France may cut Channel islands ferry service after post-Brexit collapse in visitor numbers

Visits to the Channel islands from France have halved since Brexit, and French local authorities say they may be forced to cut the regular ferry service, asking for the passport requirement to be waived for French visitors.

France may cut Channel islands ferry service after post-Brexit collapse in visitor numbers

Travel to and from the Channel islands – which are British crown dependancies – has reduced significantly since Brexit, when passports became a requirement for those travelling in and out of the islands and their ports.

Now the president of the local authorities in the Manche département of France has asked that passport requirements be lifted, with hopes of increasing travel to and from the islands.

Jean Morin told Ouest France that there has been a “considerable reduction in the number of passengers on routes between the Channel ports and the islands” and as a result the ferry service between France and the islands was seriously in deficit.

“On these lines, we will never make money, but we cannot be in deficit”, explained the Morin. 

He added that if a solution is not found by the deadline of May 1st, 2023, then local authorities will stop funding the shipping company DNO, which runs the Manche Îles Express ferry service.

“If the passport requirement is not lifted by then, we will have no choice but not to renew the service contract for 2024-2025”, Morin told Ouest France.

Only around half of French people have a passport, since the ID card issued to all adults is sufficient to travel within the EU. 

READ MORE: Ask the Expert: How Brexit has changed the rules on pensions, investments and bank accounts for Brits in France

DNO re-launched operations in April and since then, the company, and by extension the département – who plays a large role in funding it via a public service delegation – has been losing significant funds.

According to Franceinfo, the number of passengers has been cut in half since passport requirements were introduced.

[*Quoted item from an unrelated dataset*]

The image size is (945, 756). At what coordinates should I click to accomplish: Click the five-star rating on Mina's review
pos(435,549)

Franceinfo estimates that for one ticket for one passenger costing €30, the département spends €200.

According to Morin, the ideal solution would be to require a simple ID for tourists seeking to take just day-long or weekend-long stays on the islands – which reportedly represents at least 90 percent of the boats’ usual passengers.

“The Jersey government is working hard on the issue and is waiting for an agreement from London and the European Union. There is the possibility that things could move quickly”, Morin told Franceinfo on Tuesday.

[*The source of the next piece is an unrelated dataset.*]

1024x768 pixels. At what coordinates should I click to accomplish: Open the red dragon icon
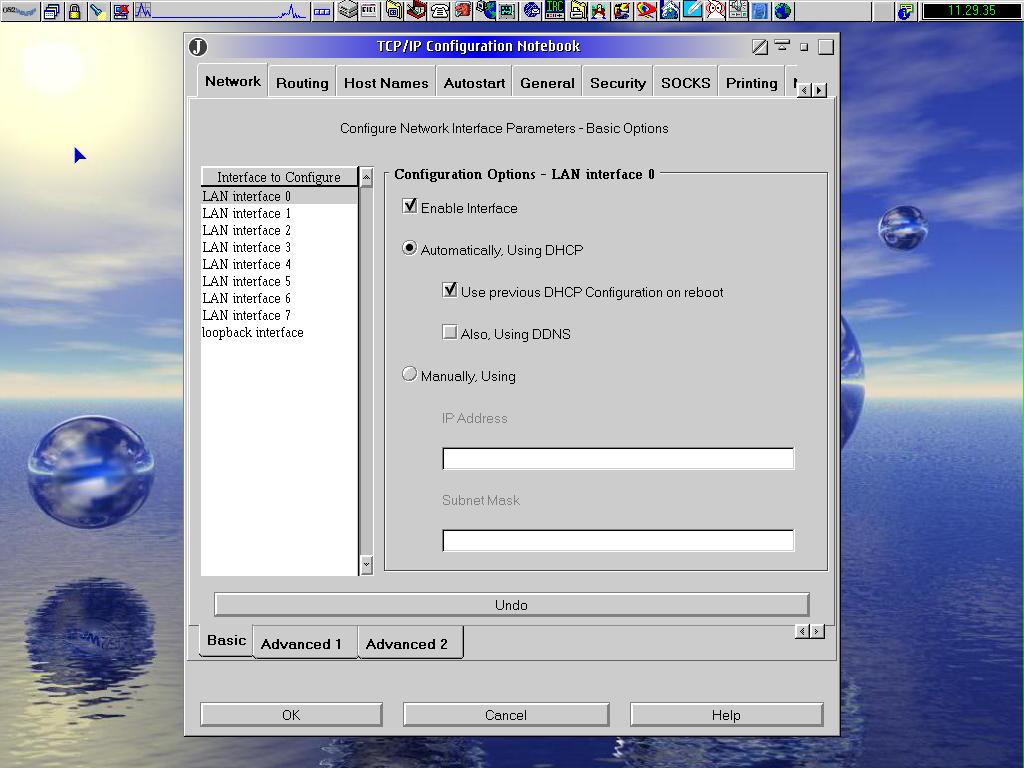[x=462, y=12]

Prior to the Covid-19 pandemic and Brexit, boats going to and from the French mainland carried at least 110,000 people per year. In 2022, only 40,000 passengers made the journey, Olivier Normand, the sales manager of Manche Îles Express, told Actu France.

Normand had expected the decline, however. He told Actu France that the company had taken a survey, which found that almost half (between 40 and 50 percent) of their clientele did not have a passport.